主治医の『本音』、そして兄へ感謝

私が主治医にお礼を言った後、主治医は私を見つめ、少し真剣な顔で言いました。


「笹野さん、本当に良かった。僕も笹野さんのように大変な病を乗り越えられて元気になられた患者さんを見ると本当に嬉しく思います。
しかし現実は難しい。
僕達も日々一生懸命頑張っていろいろ考えながら治療をしていても報われない方のほうが多いですからね。」


この言葉は主治医の本音だと思いました。

私は1年半と言う長い闘病生活の間、患者として病院内でのいろいろな出来事、そして同じ病の患者さんの死を何度となく目の当たりにして来ました。

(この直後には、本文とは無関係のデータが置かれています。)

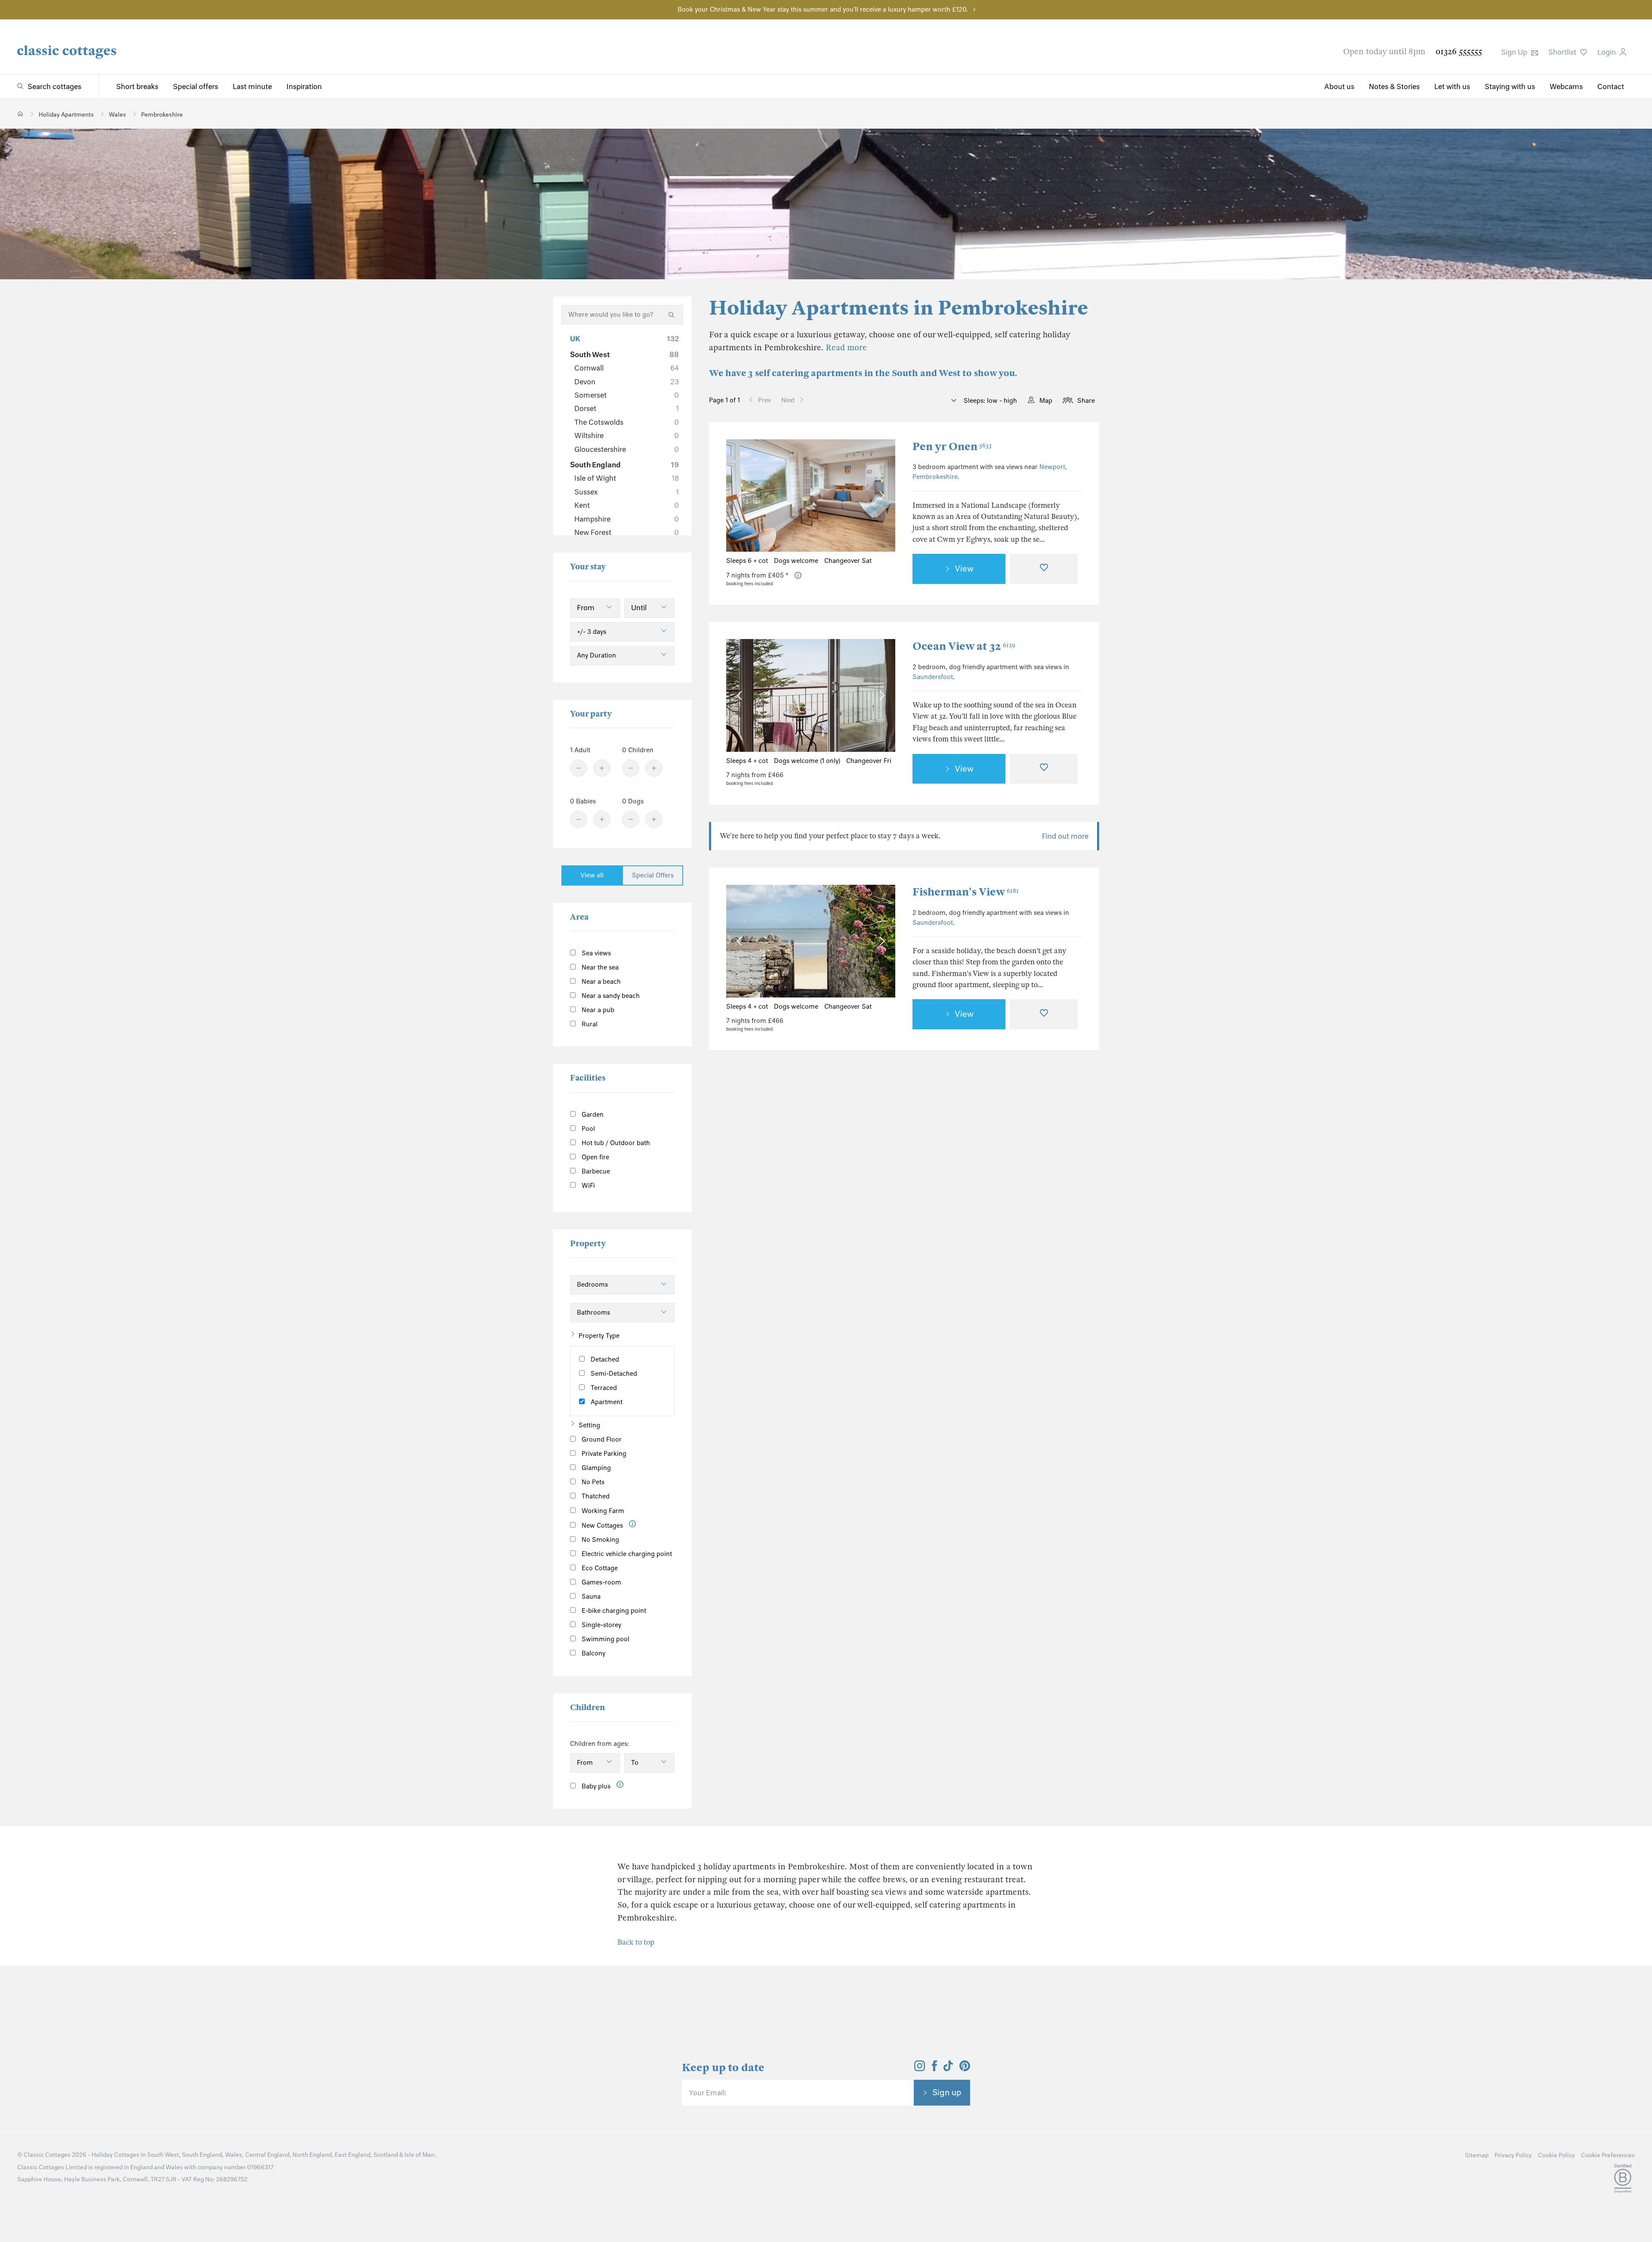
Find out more (1065, 836)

そんな私にだからこそ、主治医は医師としての本音を言葉にして出してくれたのだと思います。


「笹野さん、今後はどのようにしますか?」

「もし可能であれば3ヶ月に1度のペースで血液検査を受けて様子を見て行きたいと思っています。」

「分かりました。そのようにして様子を見て行きましょう。」


こうして診察は終わりました。

私は会計を済ませて、久し振りに『いつもの場所』で缶コーヒーを買い、一服しました。

家で結果を待っている妻にも電話をしました。

「腫瘍マーカーの数値は基準値内だったよ。癌も今のところ心配はないって。」

「そう!良かったね!本当に良かった。これで私も本当に安心したよ。帰ってきたらいろいろ話そうね。
子供達も待ってるからすぐ電話してみるね、電話切るけど気を付けて帰って来てね。」


私は電話を切った後、コーヒーを飲みながら病院での闘病生活を思い出していました。

私が最後に退院した3ヶ月前に良く見かけた顔見知りの方々とは全く会えませんでした。

場所が場所だけに、どうしているのかと気になりましたが皆さんの名前も分からない状態でしたのでどうする事も出来ませんでした。


『医学会において例が無い』


不治の病と言われる「末期がん」に対して、西洋医学を学んで医療現場で数多く治療を行っている医師の方々でも私のような「末期ガン」を乗り越えた患者には出会った事が無いと言う事なのでしょうか。

仮にもしそうだとしたら、私は迷走状態の末、とてつもない事を成し遂げてしまったのかも知れないと思いました。


それもこれも兄のおかげだと私は思っています。

兄が身を持って私に教えてくれたからだと思っています。

兄が胃ガンの末期でこの世を去り、私はそれから癌についていろいろと学ぶようになりました。

私はこの広い世の中には自分の身体に合った良いものが必ずあると考えています。

そう考えて、探し続けた事が、末期がんを乗り越えるひとつの大きな原動力になったのだと思っています。